Cause of Brees' Death Still Unknown
Former Austin Bar Association president and mother of pro quarterback Drew Brees dies in Colorado
Autopsy results for Austin attorney Mina Brees were still pending at press time Wednesday, and the coroner for Grand County, Colo., said the investigation could take eight to 12 weeks to complete. A memorial service for Brees, who was cremated, is scheduled for Monday.
Brees died suddenly, late last week during a visit to Colorado, just days after the Texas Attorney General's Office launched an investigation into letters she sent to dozens of popular Austin and Houston restaurants, informing them that her client, Chicksports Inc., had acquired the legal rights to their business names and offering to sell the names back for $20,000 to $25,000. (See "Waiter, There's a Lawyer in My Soup," Aug. 7.)
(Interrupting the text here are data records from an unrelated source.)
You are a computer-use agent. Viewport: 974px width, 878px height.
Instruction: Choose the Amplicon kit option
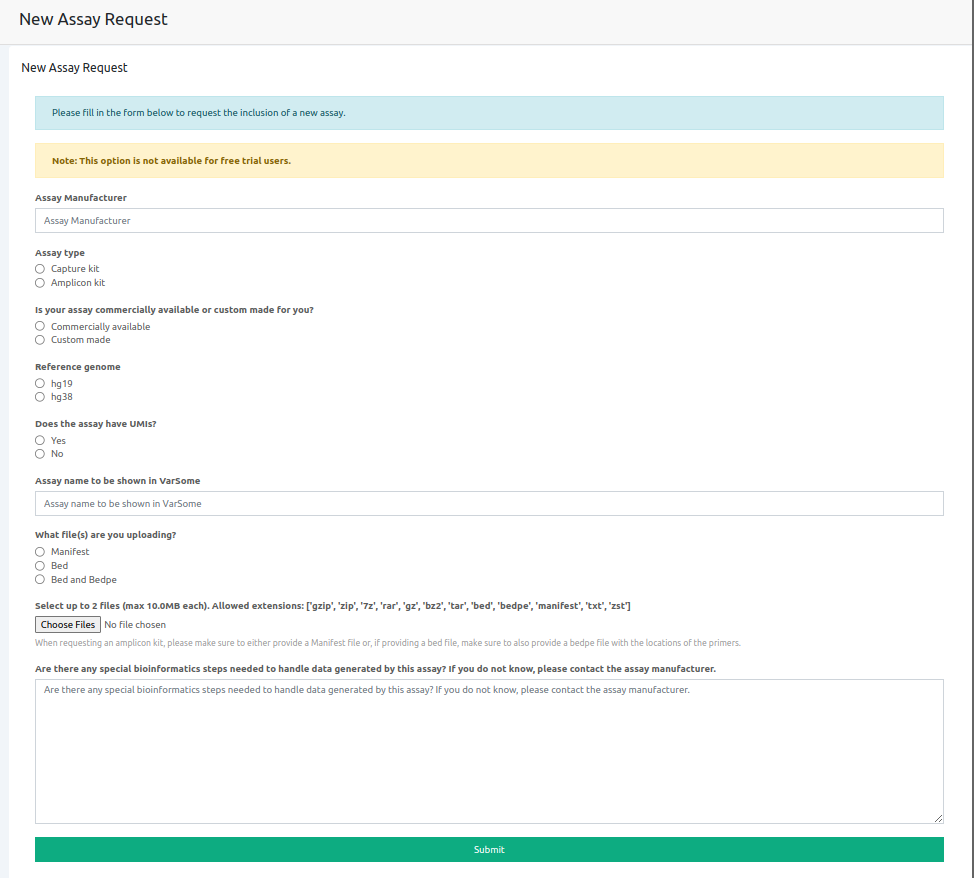point(40,283)
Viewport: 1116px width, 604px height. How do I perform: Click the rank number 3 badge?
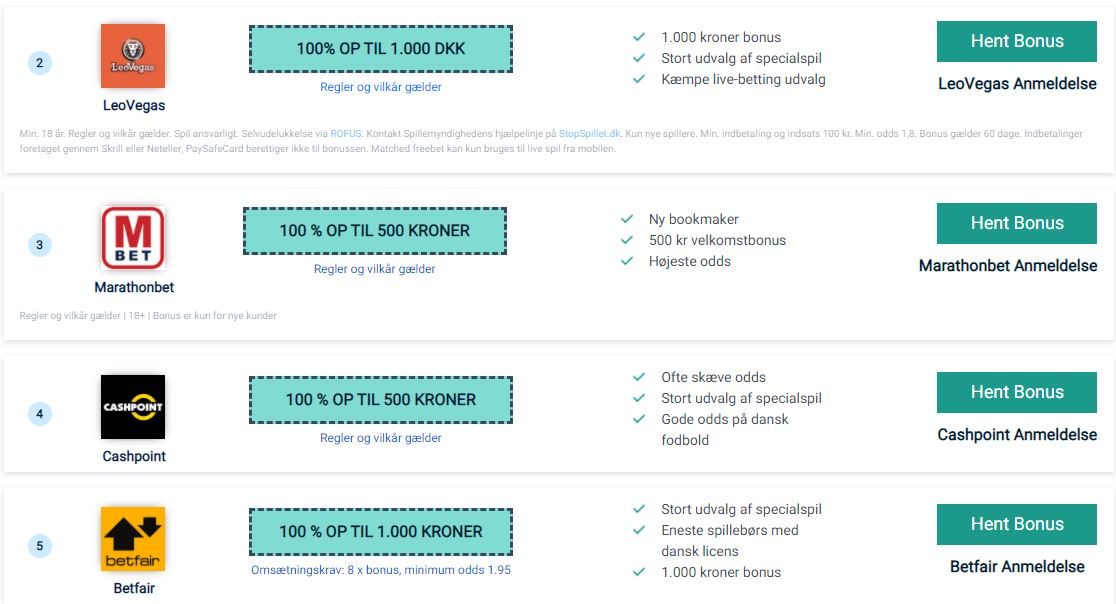pos(40,245)
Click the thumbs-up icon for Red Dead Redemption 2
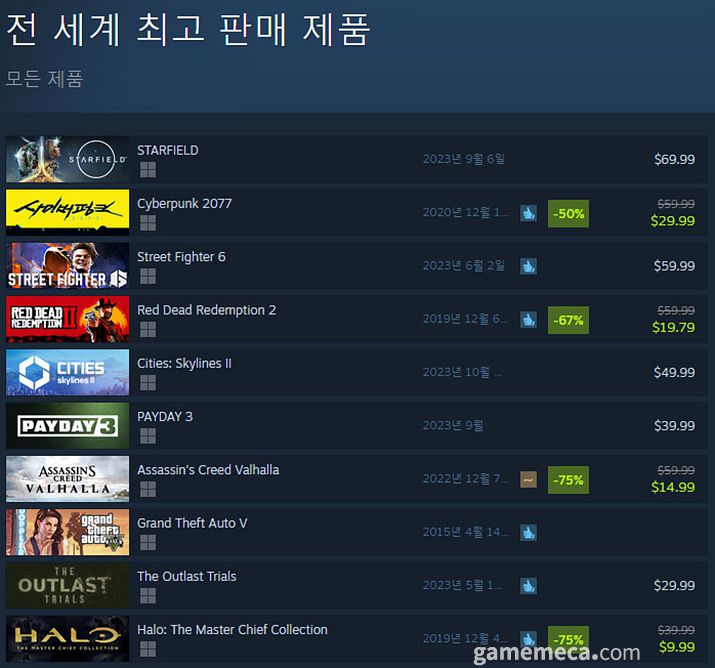 coord(528,320)
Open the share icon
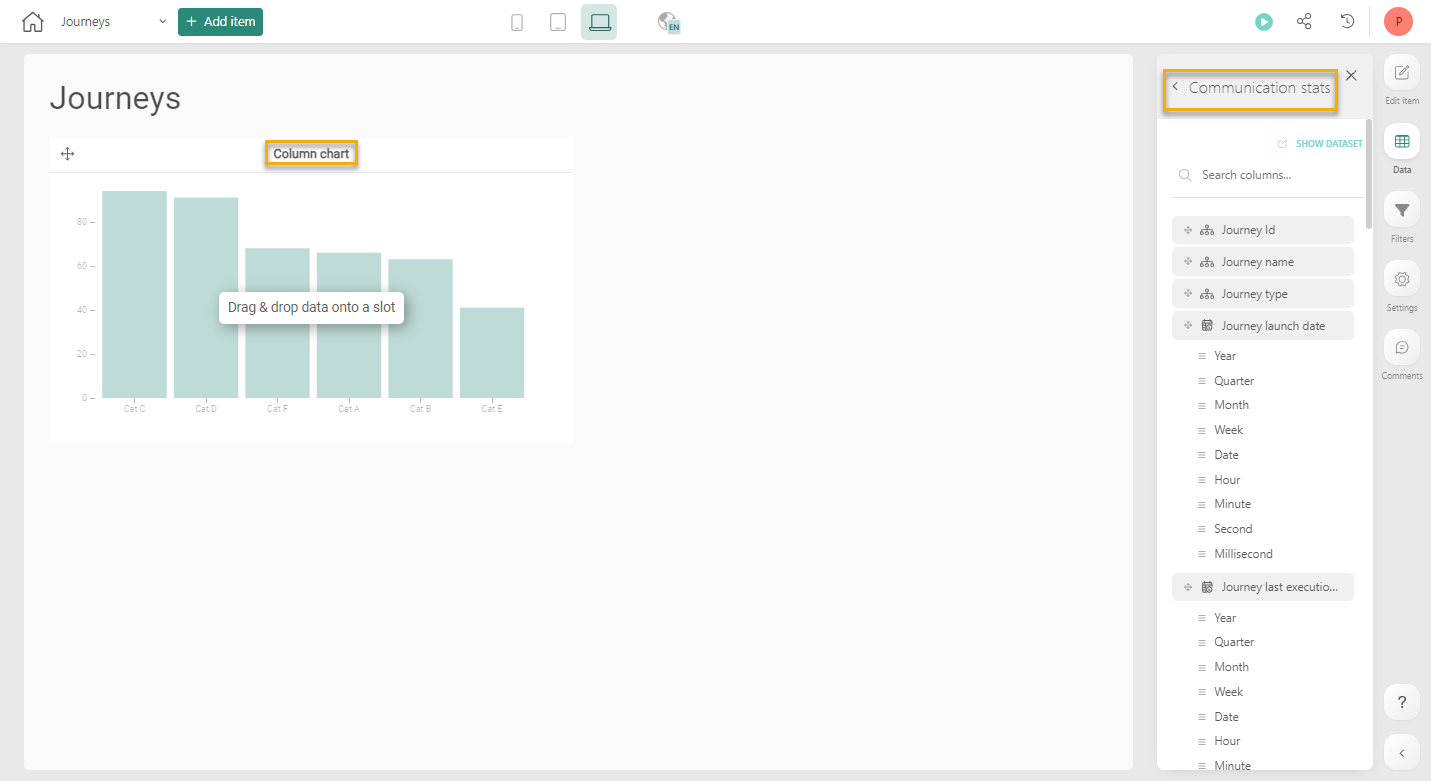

The Houston Chronicle first reported the story July 28, noting Brees was the registered agent and president of Chicksports. Two days later, Brees filed to dissolve the business.
Brees' attorney, Wayne Meissner, said Monday he was working toward a resolution with the A.G.'s Office. "In view of the tragedy, we're going to continue to cooperate with the Attorney General's Office and resolve any outstanding issues as soon as possible," Meissner said. "We're all going to miss Mina."
Brees, the mother of New Orleans Saints quarterback Drew Brees and former president of the Austin Bar Association, had recently completed a five-month teaching stint at the Institute of International Relations in Ukraine as part of the U.S. Department of State's Fulbright Program. During her stay, Brees kept up with family and friends through Facebook, where she regularly posted photos and cheerful updates on life in Eastern Europe. After completing the program, she and her husband, Daniel "Stump" Sowada, visited other European countries. Brees posted photos from cities in Greece and Spain, where she looked to be having the time of her life, happy and fit at 59. The couple returned to Austin around mid-July.
Chris Elliott, former chair of the Travis County Democratic Party, recalled last seeing Brees shortly before she left for her overseas post. "She was excited about that and looking forward to her [teaching position] in the Ukraine," Elliott said, adding she appeared "a lot more confident" than the last time he had seen her – election night 2006, after she had lost her race for a seat on the Texas Court of Appeals. The campaign had been hobbled by her QB son's public airing of strained relations with his mother. He demanded that she remove a TV ad she was airing that included a photo of Drew dressed in his San Diego Chargers uniform. "I was struck by how hard she took the loss," Elliott said. "I felt like she thought the issue with Drew had cost her the election." Elliott is convinced the mother-son dustup wasn't a factor in the race, given that she and two other Democratic candidates also lost to incumbent Republicans, although Brees lost by the largest margin.
Another candidate in the race, Bree Buchanan, now the executive director of Annie's List, recalled Brees' strengths as a campaigner. "She was incredibly conscientious and dedicated to meeting the goals she set for herself," she said. "She threw herself into that race." Early in the campaign, Brees suffered a heart attack, requiring open heart surgery to remove a benign tumor. Brees, who hails from a family of athletes, made a quick rebound after the surgery. "She was up and running again," Buchanan said. As campaign season began its final roll to election day, Buchanan said she was with Brees in Georgetown when she received word about her son's demands to pull down her TV ad. "She was not angry," Buchanan recalled. "She was crushed." Though the two women formed a close bond on the campaign trail, Brees and Buchanan eventually drifted apart after the election. Buchanan said she was shocked when she read about Brees' recent legal controversy. "I was completely flummoxed," she said. "Maybe I should have picked up the phone and called her."